Joint Committee on Statutory Instruments Fifteenth Report


Memorandum from the Department of Health





1 The Committee has requested a memorandum on the following points:

"1. The Committee considers that the standard of drafting of these Regulations falls below that which may reasonably be expected in legislation. Their drafting appears to be defective in very many respects and to be insufficiently precise, or simply ungrammatical, in a number of others. A note illustrating these failings is attached.[2] The Department is asked for its views on this criticism of the Regulations and, if it accepts it, to explain the reasons for this shortcoming and to indicate what steps it proposes taking to ensure that similar shortcomings are avoided in future."

2 The Department apologises for the large number of small errors that were found in these Regulations. The Department accepts most of the comments and believes they fall into three categories-

    (a) those where the meaning is unclear and where the Department will make the necessary amendments at the first available opportunity;

    (b) those where the Department agrees with the points identified but considers the meaning is clear even if, in the opinion of the Committee, it could have been better phrased, or words were used that were redundant;

    (c) those where the Department wishes to explain the provision more fully and considers the provision does give effect to the intention.

3 A detailed response (in relation to the Committee's note on S.I. 2001/3739) is set out in the note attached.

4 These regulations are part of a larger group of eight inter-related instruments, all of which had to come into force on the same day. The regulations form part of the Government's response to the case of Dr. Shipman and are intended to afford greater protection to the public. The Department was working to an exacting timetable because of the need to close the gaps identified by the Shipman case as soon as possible. The regulations had to be drafted in accordance with that timetable despite the competing needs arising from the National Health Service and Health Professions Bill.
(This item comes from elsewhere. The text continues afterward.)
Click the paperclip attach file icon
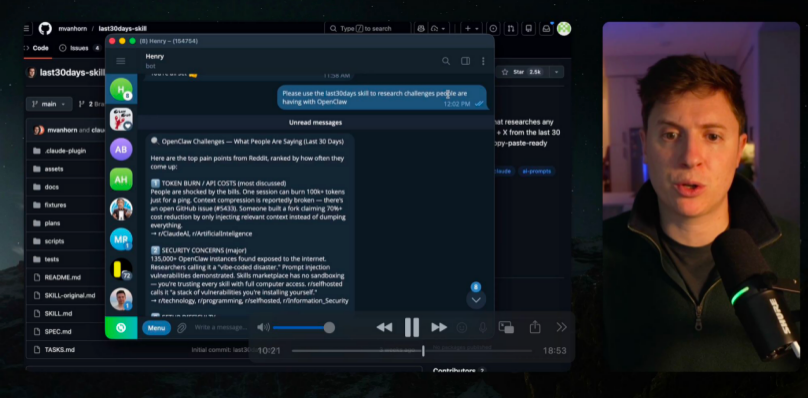This screenshot has width=808, height=398. click(x=181, y=328)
The unexpected absence of the two members of the Solicitor's Office responsible for drafting the regulations at critical periods in their preparation (one critically ill and the other absent due to illness of a family member) severely hampered progress and did not allow sufficient time between the "final" drafts and the making of the regulations for further refinements or adequate vetting.
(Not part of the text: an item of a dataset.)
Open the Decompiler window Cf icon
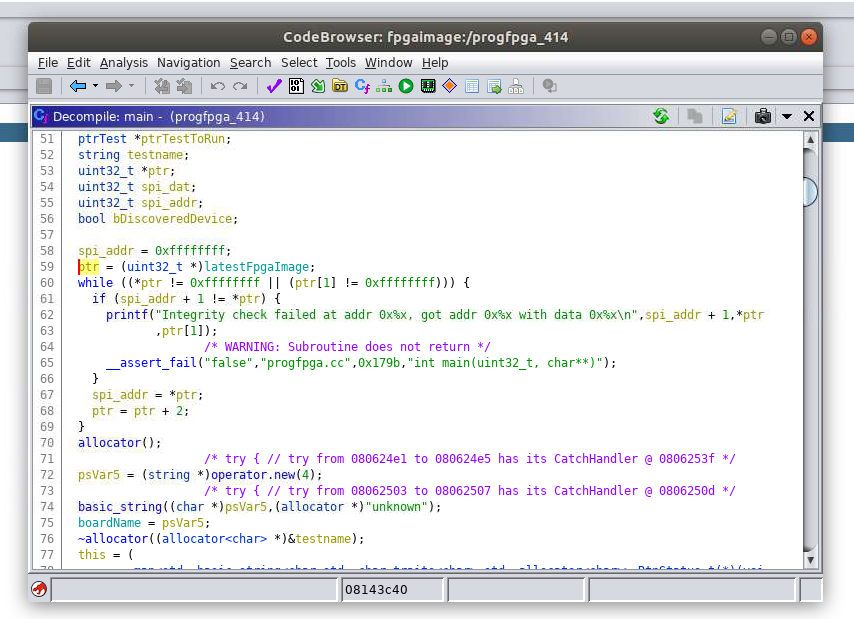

5 The Committee will appreciate that each set of the regulations is long, and that although they all have similar provisions, they differ in lay-out and content. This meant that any change to one set of regulations had similarly to be considered and where appropriate to be carried across to the other sets of regulations; again the background explained in paragraph 4 above, regrettably meant that occasionally something was missed in the process. It is apparent that the S.I. 2001/3739 suffered in particular, and consequently contained more errors than the other sets of regulations.

6 The Department does have a system for ensuring the quality of the regulations drafted by its lawyers. Two members of the Senior Civil Service in the Solicitor's Office will have considered at least once all draft subordinate legislation for drafting and vires points. It is a robust system, but in this case the volume and complexity of the regulations, coupled with the very tight timetable and the other factors mentioned above, meant that although many points were picked up at each stage, some were regrettably overlooked.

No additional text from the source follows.